No. Upbringing shapes tendencies not determinism. Many variables alter outcomes including personal experiences social class and later life events. The patterns are probabilistic and contextual. The observation is that the cultural environment of that decade nudged a significant number of people toward valuing delayed outcomes but it did not make them immune to impulses.
Can people today learn the same habit of waiting?
Yes. Research indicates that delay can be taught and that contexts which make future rewards predictable improve self regulation. Practical techniques include setting up reliable small delays and celebrating long horizon wins. The challenge is resisting commercial systems optimised to reward immediate action. You have to design counterincentives into your day.
Is this about money or something deeper?
It is deeper. Money is often the visible element but the underlying issue is how daily life treats time. If the future is coherent and responsive then waiting becomes meaningful. If the future feels random then immediate consumption looks smarter. The 70s habit was not purely economic thrift. It was an embodied faith that time would keep its promises.
Are there downsides to valuing delay?
Yes. Overvaluing delay can make you miss spontaneous pleasures or punish reasonable day to day flexibility. It can also produce moralising attitudes toward others who choose otherwise. The balance is to be selective about where patience gives value and where speed improves life.
How should families today foster useful patience?

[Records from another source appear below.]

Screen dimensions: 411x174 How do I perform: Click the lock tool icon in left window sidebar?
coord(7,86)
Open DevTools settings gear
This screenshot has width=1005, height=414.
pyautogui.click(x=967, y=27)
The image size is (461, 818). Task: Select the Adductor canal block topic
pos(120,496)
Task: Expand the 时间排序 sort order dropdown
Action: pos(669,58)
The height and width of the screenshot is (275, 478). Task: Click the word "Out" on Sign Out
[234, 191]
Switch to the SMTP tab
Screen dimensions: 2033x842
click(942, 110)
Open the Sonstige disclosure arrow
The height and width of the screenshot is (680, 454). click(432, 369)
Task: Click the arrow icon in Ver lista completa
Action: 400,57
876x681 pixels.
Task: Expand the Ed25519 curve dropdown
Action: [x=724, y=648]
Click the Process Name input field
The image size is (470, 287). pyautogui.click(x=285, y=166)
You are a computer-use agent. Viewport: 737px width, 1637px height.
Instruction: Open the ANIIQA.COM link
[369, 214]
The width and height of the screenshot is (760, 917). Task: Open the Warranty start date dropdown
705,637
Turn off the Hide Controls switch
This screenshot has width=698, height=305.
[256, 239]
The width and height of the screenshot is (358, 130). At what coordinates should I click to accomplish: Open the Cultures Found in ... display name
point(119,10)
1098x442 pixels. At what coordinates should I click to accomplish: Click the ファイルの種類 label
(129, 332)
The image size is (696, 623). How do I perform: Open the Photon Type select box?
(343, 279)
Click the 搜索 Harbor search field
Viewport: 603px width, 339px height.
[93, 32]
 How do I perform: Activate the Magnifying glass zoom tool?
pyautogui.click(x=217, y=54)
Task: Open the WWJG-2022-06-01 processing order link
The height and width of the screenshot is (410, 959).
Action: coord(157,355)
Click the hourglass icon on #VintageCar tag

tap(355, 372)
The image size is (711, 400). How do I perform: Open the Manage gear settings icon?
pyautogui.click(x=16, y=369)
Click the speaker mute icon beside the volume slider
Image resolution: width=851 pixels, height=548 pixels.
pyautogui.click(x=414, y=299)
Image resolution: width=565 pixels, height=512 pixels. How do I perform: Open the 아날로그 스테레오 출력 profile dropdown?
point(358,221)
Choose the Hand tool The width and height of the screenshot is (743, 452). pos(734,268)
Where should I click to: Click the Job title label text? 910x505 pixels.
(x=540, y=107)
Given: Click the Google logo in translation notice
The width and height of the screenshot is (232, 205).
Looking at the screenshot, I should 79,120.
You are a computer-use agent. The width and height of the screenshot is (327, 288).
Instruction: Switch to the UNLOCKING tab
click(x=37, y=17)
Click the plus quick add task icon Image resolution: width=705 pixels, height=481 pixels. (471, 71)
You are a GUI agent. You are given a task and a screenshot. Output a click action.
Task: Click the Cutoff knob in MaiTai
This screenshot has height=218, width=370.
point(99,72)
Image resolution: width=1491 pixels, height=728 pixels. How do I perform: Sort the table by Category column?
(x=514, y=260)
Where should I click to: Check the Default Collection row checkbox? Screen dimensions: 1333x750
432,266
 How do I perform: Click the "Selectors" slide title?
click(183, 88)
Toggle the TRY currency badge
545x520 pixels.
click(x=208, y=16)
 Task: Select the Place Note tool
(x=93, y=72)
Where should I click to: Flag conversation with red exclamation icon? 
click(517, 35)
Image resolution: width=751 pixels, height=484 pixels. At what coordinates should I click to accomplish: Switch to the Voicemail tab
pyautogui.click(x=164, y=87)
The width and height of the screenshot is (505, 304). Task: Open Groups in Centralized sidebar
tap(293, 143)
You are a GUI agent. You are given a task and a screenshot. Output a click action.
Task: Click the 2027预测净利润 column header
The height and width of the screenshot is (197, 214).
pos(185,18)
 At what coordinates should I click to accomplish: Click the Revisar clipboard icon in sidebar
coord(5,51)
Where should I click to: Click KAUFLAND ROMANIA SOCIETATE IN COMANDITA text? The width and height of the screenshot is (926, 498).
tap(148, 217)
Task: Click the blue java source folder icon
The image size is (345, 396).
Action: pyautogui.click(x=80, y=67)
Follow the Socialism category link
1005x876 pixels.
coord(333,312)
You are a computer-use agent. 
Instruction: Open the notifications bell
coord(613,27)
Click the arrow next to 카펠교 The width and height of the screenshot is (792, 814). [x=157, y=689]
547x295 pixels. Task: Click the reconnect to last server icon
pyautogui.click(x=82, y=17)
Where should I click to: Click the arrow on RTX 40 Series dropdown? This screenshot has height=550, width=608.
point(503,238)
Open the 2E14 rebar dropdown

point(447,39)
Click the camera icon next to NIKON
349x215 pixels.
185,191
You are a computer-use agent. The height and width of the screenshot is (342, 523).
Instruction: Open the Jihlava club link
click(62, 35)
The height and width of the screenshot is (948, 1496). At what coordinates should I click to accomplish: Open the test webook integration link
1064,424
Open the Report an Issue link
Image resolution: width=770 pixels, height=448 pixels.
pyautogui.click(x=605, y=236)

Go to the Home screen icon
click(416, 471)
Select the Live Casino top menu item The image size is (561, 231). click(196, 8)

Make future rewards tangible. Create predictable rituals that link effort to later benefit. Avoid turning waiting into punishment. Let children and adults experience small trustworthy deferrals. This builds a sense that postponing can be a strategy not a deprivation.
Is nostalgia clouding our judgement about the 70s?
Sometimes. Nostalgia can polish faults into virtues. My claim is not that the 70s were perfect. They were not. Rather certain mundane practices that were normal then have been discarded without much debate and whether intentionally or not that matters for how people orient to time now.